The Nobel Prizes, which reward those who serve humanity with their work and works, are announced this week. At the Nobel Prizes, which began to be distributed on October 3, the winner of the Nobel Prize for Literature was announced today.
The Nobel Committee awarded the 2022 Nobel Prize in Literature to French writer and literature professor Annie Ernaux. Ernaux had achieved fame with his works such as “My Father’s Place”, “Years”, “Simple Passion” and “Empty Cabinets”.
How did Annie Ernaux win the Nobel Prize for Literature?
According to the Nobel Committee’s statement, it was “her work on the courage and clinical sensitivity of the roots of personal memory, its collective repression and alienation” that won Annie Ernaux the Nobel Prize in Literature and 10 million Swedish crowns.
Who is Annie Ernaux?
Born in Normandy in 1940, Ernaux grew up in a relatively poor family.
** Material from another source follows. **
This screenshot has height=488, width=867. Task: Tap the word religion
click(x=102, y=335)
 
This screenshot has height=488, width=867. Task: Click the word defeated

Ernaux, whose parents ran a grocery store and cafe, began to feel ashamed of his own family in his working class when he met middle-class girls at school. But that embarrassment later became what fueled Ernaux’s novels.
Educated at the University of Rouen and Bordeaux, Ernaux began working as a school teacher. Ernaux later earned a master’s degree in modern literature. The literary career of the famous writer started with his autobiography novel “Lex armoires vides” published in 1974.